AfterRelationCascade
When a target item's state changes, Smeldr fires AfterRelationCascade once per dependent source item. Register a handler via App.OnSignal:
app.OnSignal(smeldr.AfterRelationCascade, func(ctx context.Context, ev smeldr.SignalEvent) error {
// ev.Type — content type of the dependent item
// ev.NodeID — ID of the dependent item
// ev.ActorID — ID of the target item that changed state
// ev.PreviousState — triggering signal (e.g. "after_archive")
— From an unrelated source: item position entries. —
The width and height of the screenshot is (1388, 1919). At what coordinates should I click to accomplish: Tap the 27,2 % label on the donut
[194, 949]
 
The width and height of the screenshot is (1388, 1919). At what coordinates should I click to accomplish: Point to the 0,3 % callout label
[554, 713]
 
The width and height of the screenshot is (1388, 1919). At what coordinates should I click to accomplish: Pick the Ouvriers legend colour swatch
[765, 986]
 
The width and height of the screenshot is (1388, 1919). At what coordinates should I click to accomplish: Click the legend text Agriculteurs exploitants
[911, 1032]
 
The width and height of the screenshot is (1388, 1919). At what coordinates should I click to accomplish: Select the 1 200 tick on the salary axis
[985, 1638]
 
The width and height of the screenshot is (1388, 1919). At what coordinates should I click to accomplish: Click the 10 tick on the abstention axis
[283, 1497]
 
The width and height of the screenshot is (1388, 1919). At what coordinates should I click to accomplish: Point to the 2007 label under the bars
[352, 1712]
// Common actions: re-validate, queue a review job, update a derived field,
// emit a notification, trigger an agent.
return nil
})
The signal is debounced per source item with a 500ms window: if three targets change state in quick succession, the source receives one AfterRelationCascade after the window expires, not three.
Three guards prevent cascade storms:
- Visited-set — each source item is notified at most once per handler call.
- Idempotency-set — each edge is processed at most once per call.
- Depth = 1 — transitive cascades are not triggered automatically. If A cites
B and B cites C, archiving C notifies B. A is notified only if B then actually changes state.